Is there a way to remove the metadata information of MS Word files or Image files programmatically using C# or a Windows batch command?
The manual way to remove those information is to right click a file in the windows explorer and selecting 'Properties'>'Details'>'Remove Properties and Personal Information'.
It ain't easy, at least not to get it all.
You might look at the metadata removal package called Metadact by Litera (formerly Softwise).
There are several others out on the market too.
If you want to do it yourself, first, you'll need to decide on what you consider "metadata".

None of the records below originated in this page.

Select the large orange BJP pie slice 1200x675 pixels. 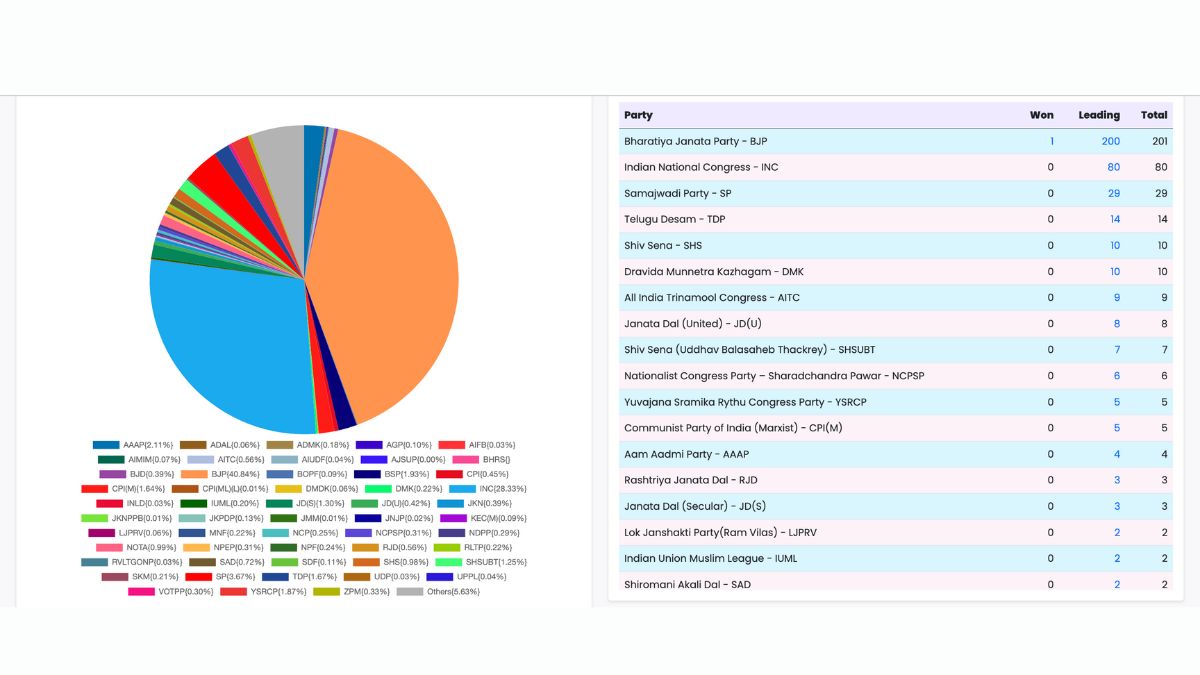click(390, 270)
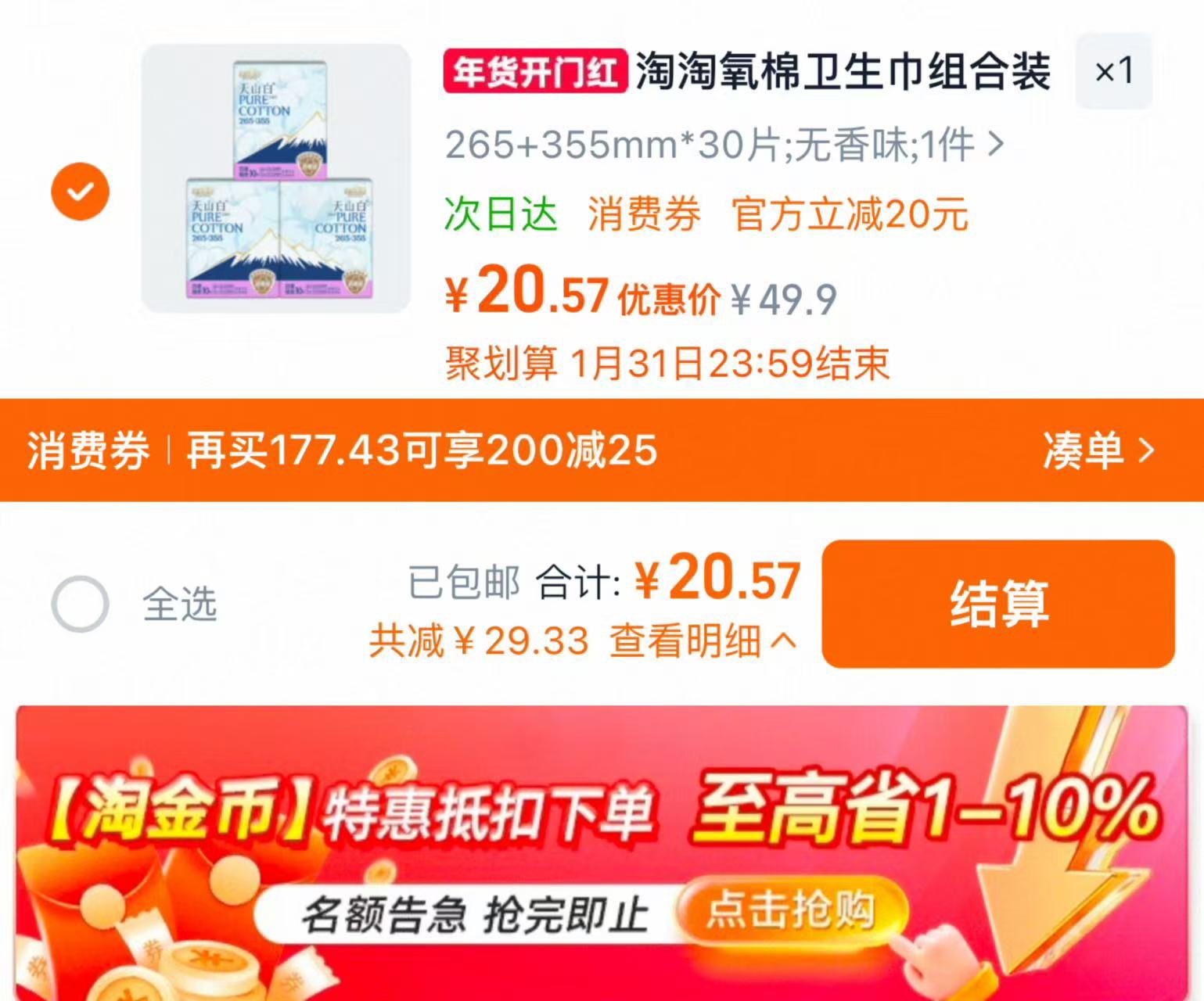Tap the 官方立减20元 discount tag

pyautogui.click(x=850, y=214)
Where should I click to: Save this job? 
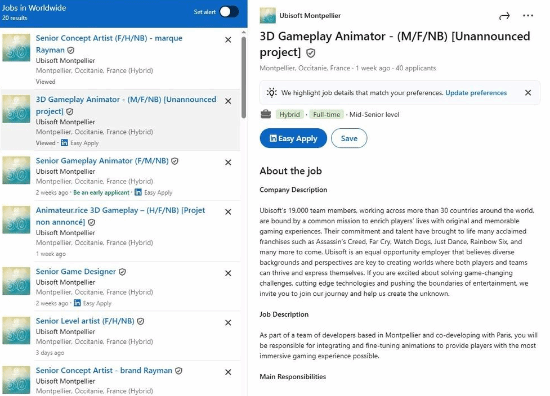coord(349,138)
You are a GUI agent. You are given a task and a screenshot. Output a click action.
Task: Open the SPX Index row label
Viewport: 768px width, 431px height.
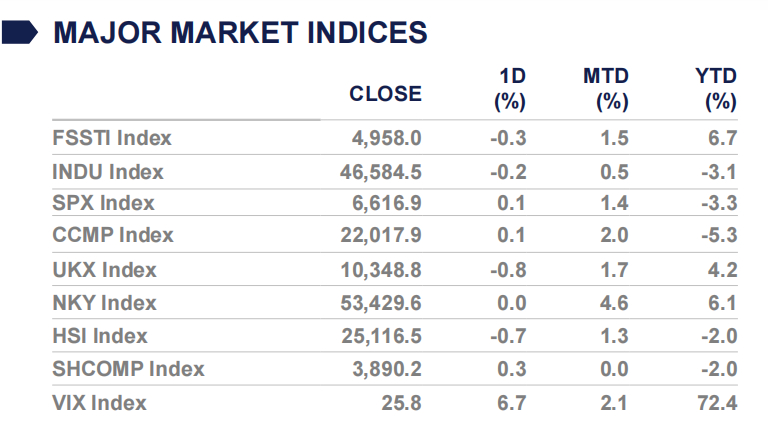[x=103, y=203]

Some is pretty easy to get to using the Word Object Model (Interop from C# or VB).
Some can't be accessed via Word, so you'll need to use the Structured Storage API to get at it (Like last 10 authors).
If you're talking about DOCX files, you can use the OpenXML SDK to get at all the packages inside the file. then use XML to navigate and edit out the bits you don't want.

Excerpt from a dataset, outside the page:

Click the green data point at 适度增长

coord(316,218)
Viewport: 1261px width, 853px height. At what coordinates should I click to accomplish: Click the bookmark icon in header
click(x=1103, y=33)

Going that way, though, it's MUCH harder to remove "metadata" in the content of the document, because you'll have to deal with internal Word structures like RUNs, and change tracking stuff.
Thanks!
I think I found way to remove (or add) meta information to office documents. There is a Microsoft article here: The Dsofile.dll files lets you edit Office document properties when you do not have Office installed (KB 224351)
The Dsofile.dll sample file is an in-process ActiveX component for
programmers that use Microsoft Visual Basic .NET or the Microsoft .NET
Framework. You can use this in your custom applications to read and to
edit the OLE document properties that are associated with Microsoft
Office files, such as the following:
- Microsoft Excel workbooks
- Microsoft PowerPoint presentations
- Microsoft Word documents Microsoft
- Project projects Microsoft Visio drawings
- Other files that are saved in the OLE Structured Storage format
The Dsofile.dll sample file is
written in Microsoft Visual C++. The Dsofile.dll sample file
demonstrates how to use the OLE32 IPropertyStorage interface to access
the extended properties of OLE structured storage files. The component
converts the data to Automation friendly data types for easier use by
high level programming languages such as Visual Basic 6.0, Visual
Basic .NET, and C#. The Dsofile.dll sample file is given with full
source code and includes sample clients written in Visual Basic 6.0
and Visual Basic .NET 2003 (7.1).